Paracetamol Teva Group 500 mg tablets EFG

Package leaflet: Information for the user

Introduction

Package leaflet: information for the user

Paracetamol Teva Group 500 mg tablets EFG

Read all of this leaflet carefully before you start taking this medicine, because it contains important information for you.

Follow exactly the instructions for taking this medicine provided in this leaflet or those given by your doctor, pharmacist, or nurse.

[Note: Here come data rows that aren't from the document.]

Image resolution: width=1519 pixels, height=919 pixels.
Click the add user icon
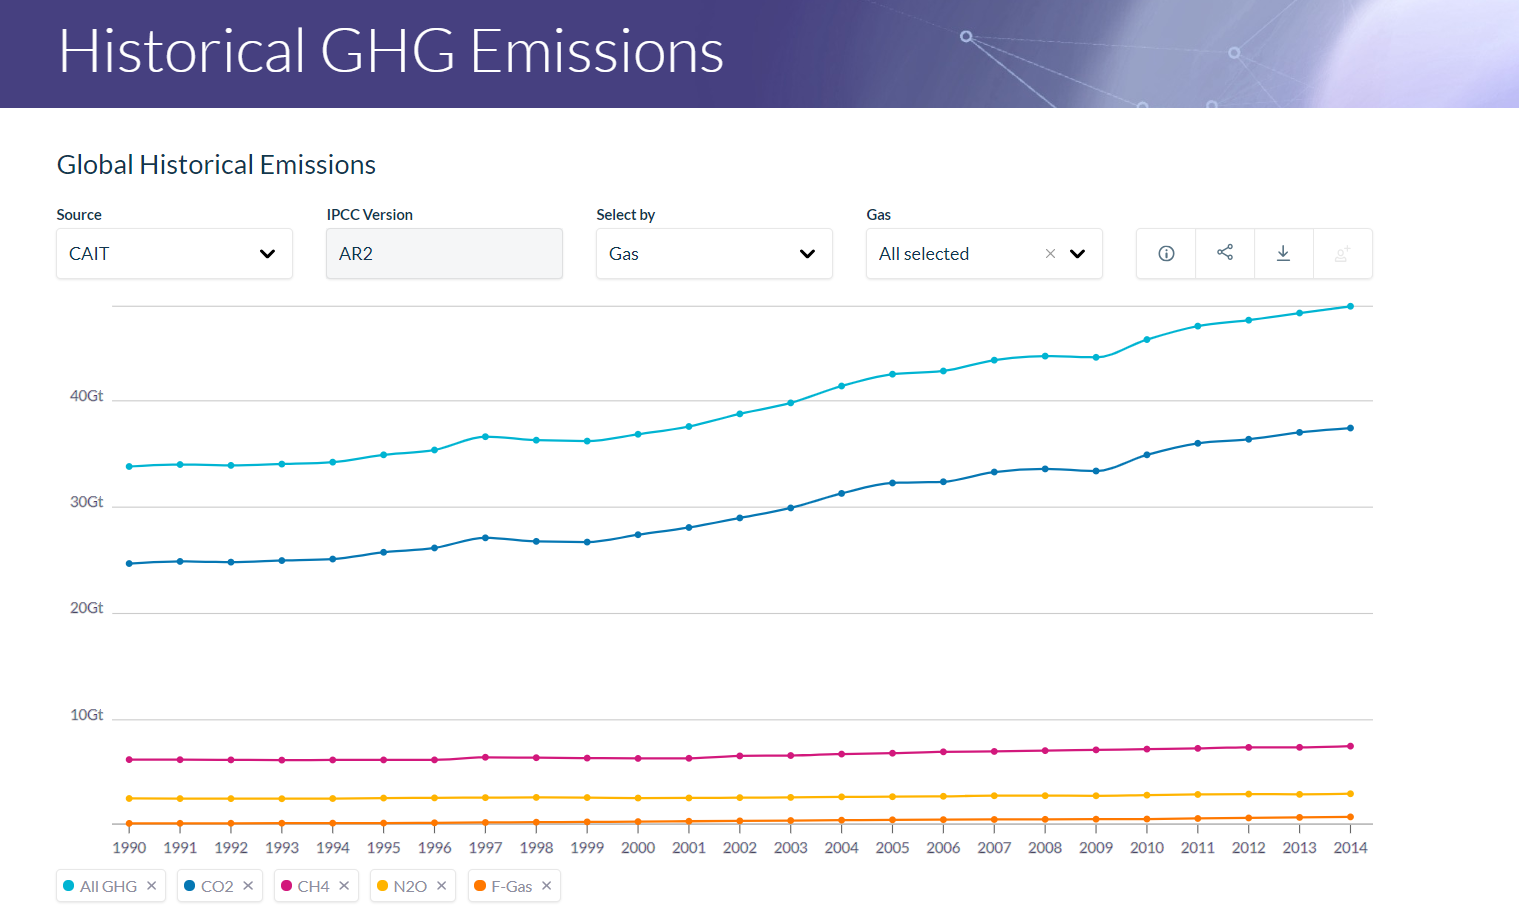click(x=1342, y=254)
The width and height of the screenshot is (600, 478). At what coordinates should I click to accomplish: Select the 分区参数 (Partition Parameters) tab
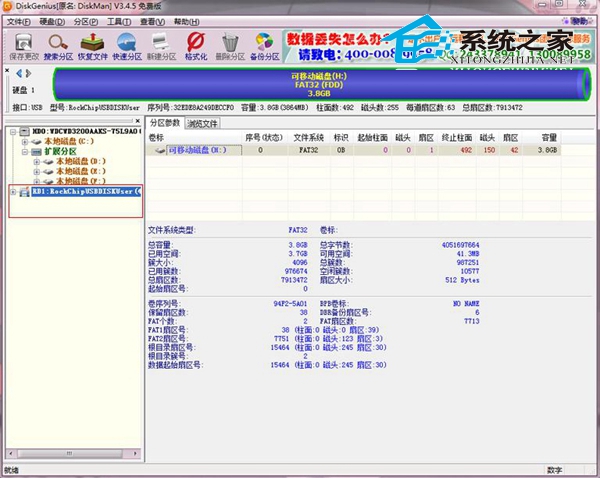click(x=166, y=123)
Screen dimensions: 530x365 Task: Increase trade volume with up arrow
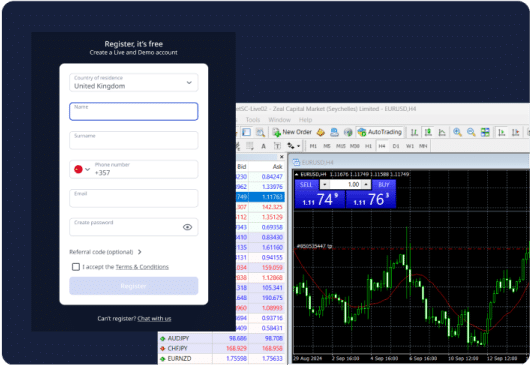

This medicine is available without a prescription. However, to obtain the best results, it must be used carefully.

• Keep this leaflet, as you may need to read it again.
• If you need advice or more information, consult your pharmacist.
• If you experience any adverse effects, consult your doctor, pharmacist, or nurse, even if they are effects not listed in this leaflet. See section 4.
• You should consult your doctor if your condition worsens or if fever persists for more than 3 days of treatment, or if pain lasts for more than 5 days.

Contents of the leaflet

1. What Paracetamol Teva Group is and what it is used for
2. What you need to know before taking Paracetamol Teva Group
3. How to take Paracetamol Teva Group
4. Possible side effects
5. How to store Paracetamol Teva Group
6. Contents of the pack and other information

1. What Paracetamol Teva Group is and what it is used for

Paracetamol belongs to a group of medicines called analgesics and antipyretics.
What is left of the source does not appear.